TEXTO DO DOCUMENTO:
--------
Para mim não se trata de explicar ou de derivar tudo da forma do valor. Temos de considerar o plano cultural-simbólico, não devemos usar apenas a linguagem e o discurso como substituto da totalidade. Também o plano sócio-psicológico é importante. Temos de ver a dissociação-valor como contexto de base. Nunca disse outra coisa. Sinto-me muitas vezes incompreendida – mesmo pelos fãs da crítica do valor. Estes recebem os meus escritos de crítica da economia, e, claro, também os de Robert Kurz, mas ignoram as passagens de crítica da dissociação-valor. É de perder a paciência. Sou muitas vezes definida com base em Robert Kurz. A Krisis foi sempre um bando de homens. Também o androcentrismo de Robert Kurz eu tive de trabalhar persistentemente, até que ele finalmente se juntou à minha teoria da dissociação-valor. Foi uma dura batalha para introduzir o feminismo no grupo dos homens. Não me sentia levada a sério como mulher, mas sem luta nada se consegue. Lutei em duas frentes – contra o desconstrutivismo e contra os homens da Krisis.
--------
MATERIAL RECOLHIDO:
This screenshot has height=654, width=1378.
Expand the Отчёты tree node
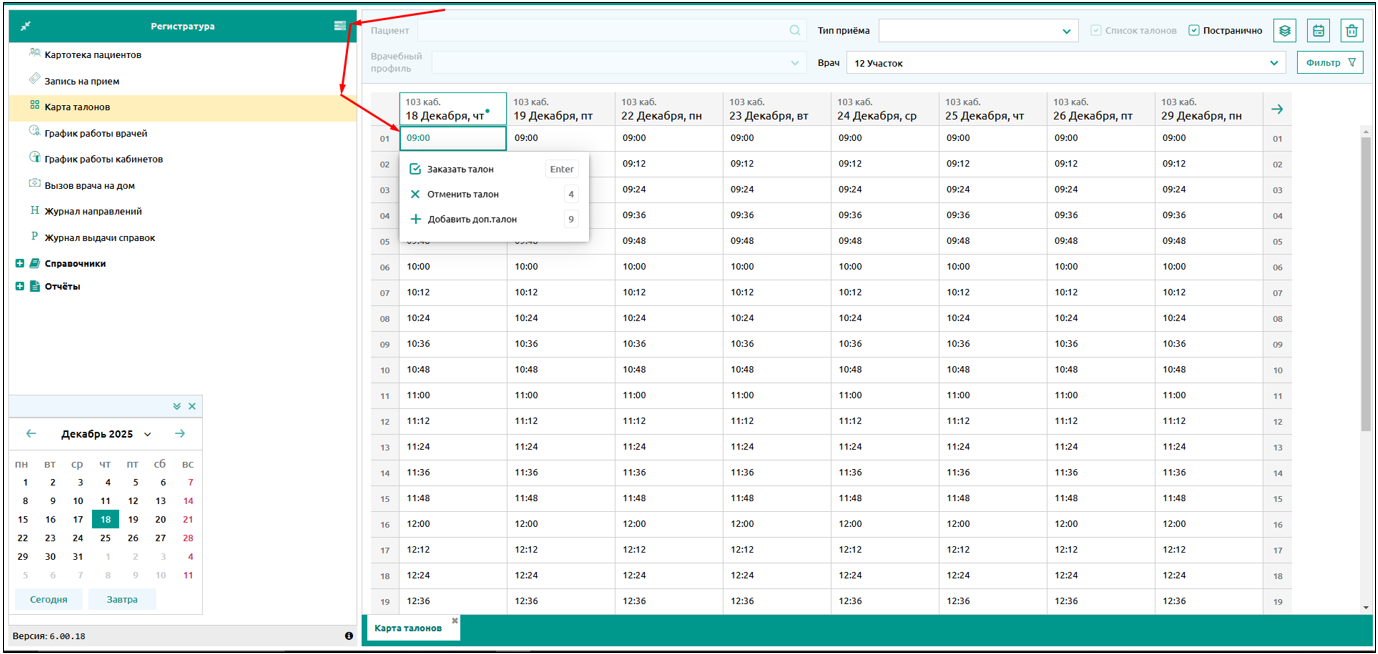click(20, 287)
--------
DETALHES DO EXERCÍCIO: No texto sobre a crítica da dissociação-valor, contra o quê a pessoa que fala diz ter lutado em duas frentes? Responda apenas com base no texto.

RESPOSTA DO EXERCÍCIO: Contra o desconstrutivismo e contra os homens da Krisis.